High politics juga menempatkan Islam sebagai gerakan politik, sebagaimana pendapat Yusuf Qardhawi, Islam yang memperhatikan berbagai persoalan umat dan berbagai hubungannya, baik intern atau ekstern, berupaya membebaskan umat tersebut dari cengkraman kekuasaan asing, mengarahkan segala persoalannya, moril ataupun materil. Kemudian berupaya pula membebaskan umat dari noda-noda penjajahan, baik peradaban, sosial, maupun legislasi. Yusuf Qardhawi juga menuliskan masyarakat Islam adalah suatu tatanan masyarakat yang menjaga adab, tatanan hidupnya murni, dan tradisi yang kokoh, sebagaimana mereka membela tanah airnya dari penjajahan, memelihara kehormatannya agar tidak dirusak, menjaga kekayaannya agar tidak dirampas, dan menjaga kemuliaannya agar tidak direndahkan. Sebagaimana pendapat Hasan al-Banna, kami adalah politikus dalam arti kami peduli terhadap umat didorong keyakinan bahwa kekuatan eksekutif adalah bagian dari ajaran dan hukum, bahwa kebebasan berpolitik dan jati diri bangsa adalah bagian dari rukun dan kewajiban Islam.

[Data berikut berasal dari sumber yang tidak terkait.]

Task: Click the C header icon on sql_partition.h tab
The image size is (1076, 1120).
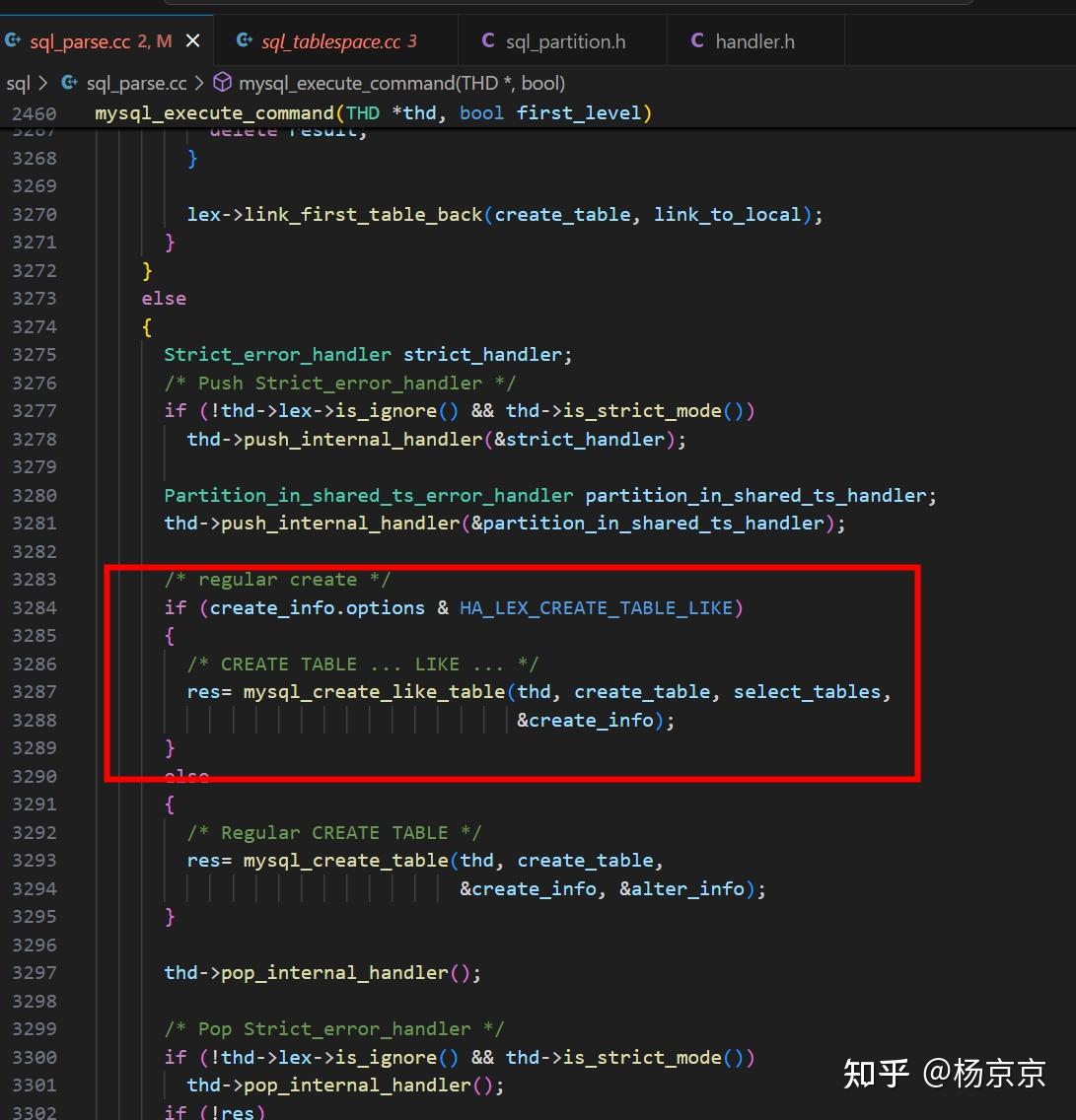Action: (x=488, y=40)
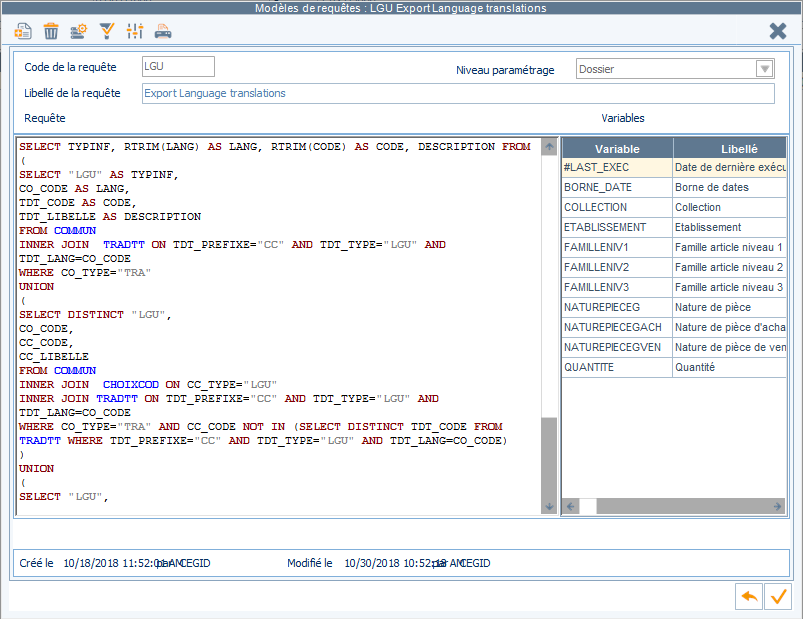Click the Libellé de la requête field
803x619 pixels.
pyautogui.click(x=458, y=93)
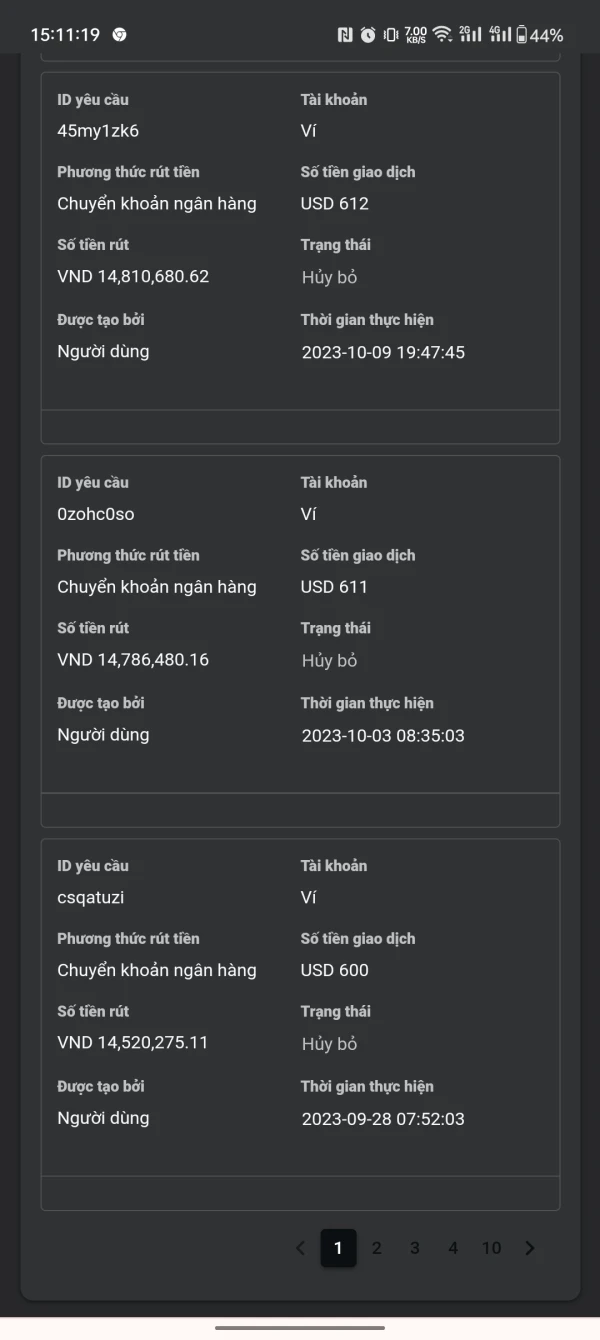The height and width of the screenshot is (1340, 600).
Task: Tap USD 600 transaction amount
Action: click(335, 970)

Atau karena kami berjuang demi menyempurnakan kemerdekaan dan menata ulang kembali badan pemerintahan, maka kami akui dalam makan tersebut kami adalah politikus.

Karena pada akhirnya dalam politik tujuan murninya adalah tentang keadilan sosial, tentang masyarakat yang berkeadilan sosial. Maka para ulama masa lalu memuji nilai dan keutamaan politik, sehingga Imam al-Ghazali dalam (Qardhawi, 2013) mengatakan, “Dunia adalah ladang akhirat, agama tidak akan sempurna kecuali dengan dunia. Penguasa dan agama adalah kembaran. Agama adalah tiang dan penguasa adalah penjaga. Sesuatu yang tidak punya tiang akan rubuh dan sesuatu yang tidak dijaga akan hilang”.






Daftar Pustaka

Al-Banna, Hasan, 2012. Majmuatur Rasail, Kumpulan Risalah Dakwah Hasan al-Banna Jilid 2. Penerbit al-Itishom.

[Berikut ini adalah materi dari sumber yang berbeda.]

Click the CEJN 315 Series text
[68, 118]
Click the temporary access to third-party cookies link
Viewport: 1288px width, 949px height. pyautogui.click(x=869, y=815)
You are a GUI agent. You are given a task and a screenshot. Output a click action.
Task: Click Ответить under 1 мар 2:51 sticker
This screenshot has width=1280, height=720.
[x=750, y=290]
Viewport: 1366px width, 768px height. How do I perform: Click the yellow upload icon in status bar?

Hamzah, Fahri, 2010. Negara, Pasar, dan Rakyat. Penerbit Yayasan Faham Indonesia.

Harnecker, Martha, 2015. Sosialisme; Pengalaman Venezuela Amerika Latin. Resist Book. Yogyakarta.

Hatta, Muhammad, 2014. Demokrasi Kita. Cetakan Keempat. Sega Arsy. Bandung.

Madjid, Nurcholish, 2013. Islam, Kemodernan, dan KeIndonesiaan. Bagian Islam dan Cita-Cita Keadilan Sosial (Halaman 123). Cetakan I Edisi Baru. Penerbit Mizan. Bandung.

Prasetyo, Eko, 2014. Islam Kiri: Jalan Menuju Revolusi Sosial. Cetakan Ketiga. Resist Book. Jogjakarta.

Qardhawi, Yusuf, 2001. Umat Islam Menyongsong Abad ke 21. Penerbit Era Intermedia.

Qardhawi, Yusuf, 2013. Fiqh Negara. Penerbit Robbani Press.

Qardhawi, Yusuf, 2015. Malamih Al-Mujtama Al-Muslim. Penerbit Era Adicitra Intermedia.

Rais, M. Amien, 1998. Membangun Politik Adiluhung. Penerbit Zaman.

Rais, M. Amien, 2004. Hubungan Antara Politik dan Dakwah. Penerbit Mujahid Press. Bandung.

Tjokroaminoto, HOS, 2010. Islam dan Sosialisme. Cetakan Kedua. Sega Arsy. Bandung.